As gm0n3y mentioned, due to the effects of time-dilation, simply getting close enough to the speed of light would suffice in ensuring the original generation of colonists are there when they arrive; peg your speedometer close enough to c, and even a >10,000-light-year trip across the galaxy will only pass by as a mere few days for those on-board. (and, thankfully, the ship itself, so you needn't worry about it deteriorating)

Such technology isn't so fantastically out of reach as one might think: nuclear pulse propulsion is something that was developed even back in the 1950s, and even using older atomic bombs of the era, it could reach up to 10% c; more modern designs using inertial confinement fusion (plausible for this century) or even antimatter, (plausible for coming centuries) could achieve vastly higher speeds.

velocityg4 :
Great then all we have to do is send a craft and wait a few hundred thousand or million years to confirm that a potential planet was found.


So I take it that humanity didn't know that the planet Jupiter existed until Pioneer 10 was able to beam us some up-close photographs of it?

You might do to brush up on the methods used for detecting planets: Kepler, in question, simply detects them as they eclipse (or more accurately, "transit," as they don't block the star entirely) their parent star. Once you watch it happen enough times with enough regularity, you know something's orbiting there. By measuring the amount it dims the star, you know what percentage of the star's surface it's obscuring, and hence the size of the planet.

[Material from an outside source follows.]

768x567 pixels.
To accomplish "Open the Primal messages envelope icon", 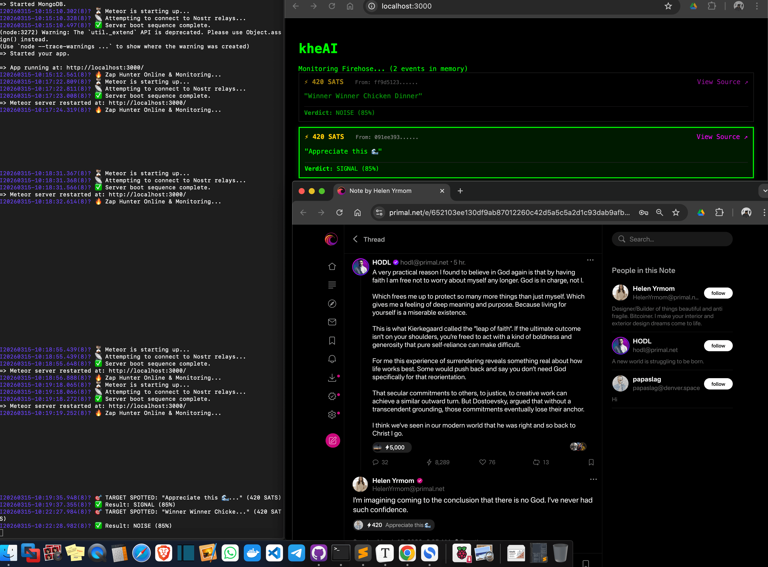I will [x=332, y=322].
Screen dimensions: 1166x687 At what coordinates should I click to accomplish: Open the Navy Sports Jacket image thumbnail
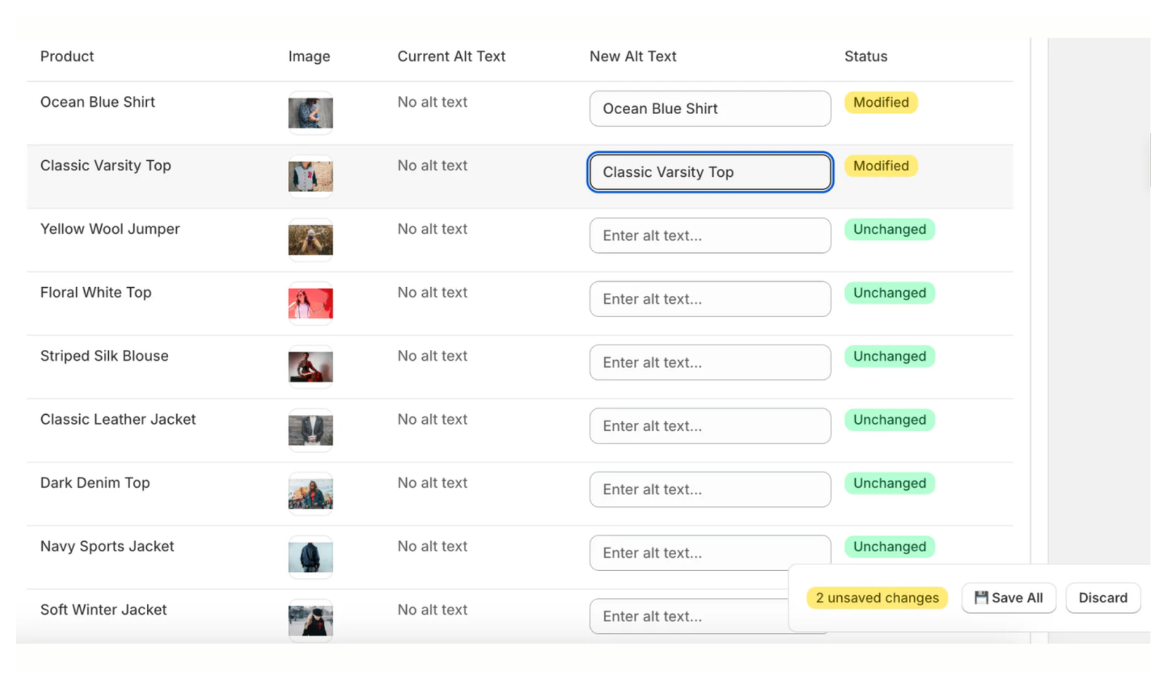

And no, for Kepler, that's not considered enough to "confirm." (Kepler's actually found >2,000 "planetary candidates" so far, BTW) The alternate method used in conjunction is the older "Doppler Method." (Radial Velocity) If they can confirm that the parent star is being "tugged" as by a force coming from right where the planet should be, (i.e, it lines up with the orbit seen in the transits) then it's pretty safe to say there's a planet there, just as if it'd been directly imaged.